Why should Egypt bribe a US senator?
Tracy WilkinsonSeptember 22, 2023
Why on earth would Egypt need to bribe a US Senator?
Taking bribes in exchange for helping Egypt
is one of the accusations
in return for
Sen. Robert Menendez (D-N.J.), the powerful chairman of the Senate Foreign Relations Committee, who was indicted Friday along with his wife.
has moved this federally upwards
Prosecutors allege Menendez repeatedly tried to help Egypt avoid congressionally imposed restrictions on aid because of the country’s human rights record. These actions included ghost-writing a letter to other senators asking them to cancel the $300 million earmarked for Egypt. Menendez
and his wife Nadine
denied wrongdoing.
But why should Egypt, a
long-time ally of the US
, does he even need Menendez’s help? To understand it, it helps to know a little history.
For years, Egypt was the second-largest recipient of American aid, after Israel.
This was in part a reward for Egypt’s willingness to recognize Israel (almost uniquely in the Middle East) and cooperate with security around the Gaza Strip, a stretch of often unstable Palestinian land along the Mediterranean Sea bordering Egypt and Israel .
During autocrat Hosni Mubarak’s three-decade rule, the relationship remained more or less stable, despite widespread reports of corruption and election fraud, but often with Egypt stepping in to provide valuable security during conflicts in the region.
That changed during the Arab Spring, when nearly three weeks of demonstrations forced Mubarak from power in 2011. He was eventually tried on charges of murdering protesters in Cairo’s Tahrir Square, making it an iconic center in the quest for democracy.
Mubarak was briefly replaced by a Muslim Brotherhood presidency, but Abdel Fattah Sisi came to power in a military coup in 2013 and remains president.
Egypt has since shown little respect for human rights, activists say. “Villainous behavior [by government agents] “has been the norm” under Sisi, targeting journalists, political opponents and human rights activists, New York-based Human Rights Watch said in a recent report.
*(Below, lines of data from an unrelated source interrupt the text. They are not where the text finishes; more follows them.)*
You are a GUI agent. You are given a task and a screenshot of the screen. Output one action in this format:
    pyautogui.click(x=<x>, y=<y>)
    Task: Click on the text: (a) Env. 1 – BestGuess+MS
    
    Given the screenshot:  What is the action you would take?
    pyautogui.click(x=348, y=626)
Sisi, who met with President Biden last year on the sidelines of a climate summit in Egypt and who has met a few times with Secretary of State Antony J. Blinken, has largely turned a deaf ear to private U.S. pleas for his release of prisoners and other human rights concerns, officials say.
Over time, that
Its human rights record has eroded congressional support
for unfettered aid to Egypt
Squad prosecutors claim Menendez was working to shut down the case.
Earlier this month, a group of senators led by Christopher S. Murphy (D-Conn.) applauded a separate decision by the Biden administration to withhold $85 million in military aid to Egypt and called for curtailing another $235 million in security assistance. Sisi had failed to make progress on human rights.
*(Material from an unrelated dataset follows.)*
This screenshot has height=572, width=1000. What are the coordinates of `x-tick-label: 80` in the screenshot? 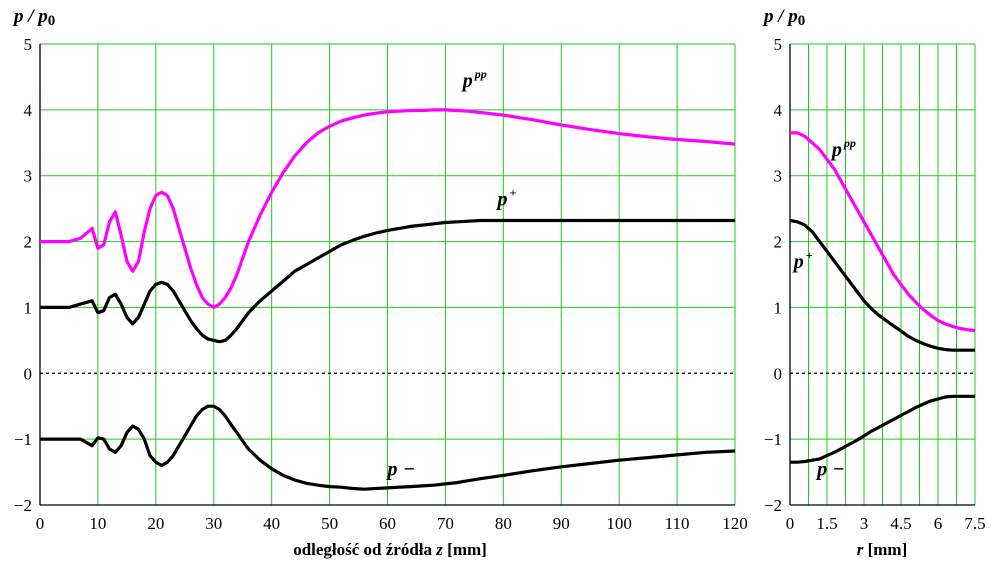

“Egypt has released more than 1,600 political prisoners since the beginning of 2022. That’s good news,” Murphy said at the time. “During that same time, they imprisoned another 5,000. So for every political prisoner Egypt releases, three more are imprisoned. That’s one step forward and three steps back. That’s not the kind of “clear and consistent progress” in freeing politics. prisoners who the [U.S.] the law requires.”
In a lengthy and often impassioned speech, Murphy went on to answer those in Congress who argued that Egypt would end its security cooperation, including counter-terrorism efforts in the Sinai Desert, if aid is cut, saying that this has not happened yet. Murphy acknowledged that previous administrations of both parties, under Presidents Obama and Trump, had ignored the need to limit aid to Egypt, but said the Biden administration must now toe the line.
Biden ultimately released the $235 million in security assistance,
disappointing Murphy
who called it a “missed opportunity to show the world that our commitment to advancing human rights and democracy is more than a talking point. As of Friday evening, Murphy had not released a statement on his Democratic colleague’s indictment.